::: Source document
Next, we turn to sack % and INT %, which are disqualifying statistics. By themselves, neither of these skills qualify a QB to play in the NFL. Anybody can avoid sacks or interceptions if they’re not worried about gaining yards. However, the inability to avoid sacks or interceptions will disqualify a QB from the NFL, regardless of how high his Y/A and TD % might be. I estimate these limits as roughly a true talent 12% sack rate and 4.5% INT rate. The population of quarterbacks who can stay under these limits AND perform above the minimum Y/A and TD % is very small. In most years, there aren’t enough of these QB’s to fill the 32 NFL starting spots. Among quarterbacks who receive significant NFL playing time, there is a strong survivorship bias for the disqualifying statistics of sack % and INT %, as the quarterbacks who make too many negative plays have already been weeded out of the sample. Given that Y/A and TD % are far rarer skills with no upper limits, these two statistics are the true measuring stick at the NFL level.

To test this theory, I created a very simple metric called Positive Yards Per Attempt (PY/A). It’s just passing yards plus a 20 yard bonus for touchdowns, divided by pass attempts (which does not sacks). I then converted PY/A into a value metric by measuring it relative to league average (RPY/A)1 and VALUE above average by multiplying RPY/A by attempts. We already have these variations of ANY/A (that is, RANY/A and VALUE), so comparing the two metrics is very straightforward. Since the merger, there have been 1,423 QB seasons of with least 200 dropbacks. This table lists the top 100 seasons of PY/A VALUE, as well as the ANY/A VALUE and rankings for these players. The “Diff” column signifies the gap in ranking between the the two metrics, with a positive number indicating a QB who is favored by PY/A and negative number favoring ANY/A.

This list makes a strong case for the validity of PY/A. It’s populated by the greatest QB seasons of all time at the top, and filled out by a number of other notably great and very good seasons. There are a few head scratchers (most notably Lynn Dickey at #9), but for the most part it’s a very credible list that closely mirrors the ANY/A rankings. That’s the point, really. When we remove sacks and interceptions from ANY/A, it doesn’t lose much accuracy, if any. At first glance, I was concerned that PY/A systematically overrates certain quarterbacks and underrates others. That’s probably true to a certain degree. However, I would argue that ANY/A has the same issue, except it’s a different set of quarterbacks who are over- and underrated by it. The true balance almost certainly lies somewhere in between the two metrics. FWIW, the correlation between RPY/A and RANY/A is a robust 0.877, with an r-squared of 0.769.

Now lets look at the other end of the spectrum – the 100 worst PY/A VALUE seasons since 1970.

I actually find the Worst list even more validating of PY/A than the Best list. When we think of bad quarterbacks, most us reflexively focus on quarterbacks who make a lot of mistakes and sink their teams in obvious and memorable ways. And this list is filled with conventionally terrible quarterbacks. But remember, nearly all of their negative plays have been removed, so it’s not their mistakes putting them on the list. It’s their impotence. These guys couldn’t make plays or move the ball down the field, killing their teams slowly and agonizingly. At the very top (err, bottom), we find Derek Carr’s rookie year. A lot of fans and pundits classify Carr as a budding franchise QB who showed “flashes of potential”. Actually no, he showed the exact opposite. While the younger Carr avoided sacks and interceptions at a reasonable rate, his Y/A was absolutely pathetic. Even accounting for his lousy supporting cast, that is a major red flag. It’s much easier for a young QB to reign in his mistakes than it is for him to suddenly learn how to make positive plays down the field. Blake Bortles fits precisely the same troubling profile, so I don’t have much hope for the class of 2014.
::::::
::: Data excerpts
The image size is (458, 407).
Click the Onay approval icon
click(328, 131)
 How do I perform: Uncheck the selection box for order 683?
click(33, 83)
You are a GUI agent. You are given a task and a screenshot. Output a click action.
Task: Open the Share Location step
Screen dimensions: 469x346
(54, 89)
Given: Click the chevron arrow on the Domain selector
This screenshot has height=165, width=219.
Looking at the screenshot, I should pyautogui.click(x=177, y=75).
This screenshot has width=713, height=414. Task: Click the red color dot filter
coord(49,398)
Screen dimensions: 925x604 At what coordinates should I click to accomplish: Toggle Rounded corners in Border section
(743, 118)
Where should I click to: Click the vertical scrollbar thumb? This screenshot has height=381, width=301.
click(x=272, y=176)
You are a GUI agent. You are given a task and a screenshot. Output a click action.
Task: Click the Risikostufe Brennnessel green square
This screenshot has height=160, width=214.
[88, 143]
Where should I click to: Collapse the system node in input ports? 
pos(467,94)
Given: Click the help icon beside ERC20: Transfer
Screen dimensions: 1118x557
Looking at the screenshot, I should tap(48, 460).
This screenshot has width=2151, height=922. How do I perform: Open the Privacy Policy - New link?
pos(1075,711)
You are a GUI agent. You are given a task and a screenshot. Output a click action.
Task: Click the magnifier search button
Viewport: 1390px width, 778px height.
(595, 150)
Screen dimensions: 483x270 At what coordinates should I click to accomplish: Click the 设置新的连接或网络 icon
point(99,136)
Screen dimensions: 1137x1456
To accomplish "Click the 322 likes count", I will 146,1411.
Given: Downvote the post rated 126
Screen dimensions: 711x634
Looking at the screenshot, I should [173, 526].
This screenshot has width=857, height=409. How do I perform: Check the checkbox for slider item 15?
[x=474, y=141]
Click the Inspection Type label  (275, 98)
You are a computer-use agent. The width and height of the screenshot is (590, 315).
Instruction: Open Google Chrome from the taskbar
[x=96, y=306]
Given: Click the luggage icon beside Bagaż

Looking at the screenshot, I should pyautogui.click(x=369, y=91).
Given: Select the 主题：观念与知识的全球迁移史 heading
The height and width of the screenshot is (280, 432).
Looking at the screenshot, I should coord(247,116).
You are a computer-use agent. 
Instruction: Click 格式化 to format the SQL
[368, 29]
::::::
▶ The tasks
[a] Reproduce the passage of the quarterback article that begins at "To test this" and stops after "number favoring ANY/A.".
[b] Show every line of the records that contains the word "what".
The quarterback article and the records are unrelated to each other.

▶ Exercise solutions
[a]
To test this theory, I created a very simple metric called Positive Yards Per Attempt (PY/A). It’s just passing yards plus a 20 yard bonus for touchdowns, divided by pass attempts (which does not sacks). I then converted PY/A into a value metric by measuring it relative to league average (RPY/A)1 and VALUE above average by multiplying RPY/A by attempts. We already have these variations of ANY/A (that is, RANY/A and VALUE), so comparing the two metrics is very straightforward. Since the merger, there have been 1,423 QB seasons of with least 200 dropbacks. This table lists the top 100 seasons of PY/A VALUE, as well as the ANY/A VALUE and rankings for these players. The “Diff” column signifies the gap in ranking between the the two metrics, with a positive number indicating a QB who is favored by PY/A and negative number favoring ANY/A.

[b]
Screen dimensions: 925x604 At what coordinates should I click to accomplish: Toggle Rounded corners in Border section
Screen dimensions: 483x270 At what coordinates should I click to accomplish: Click the 设置新的连接或网络 icon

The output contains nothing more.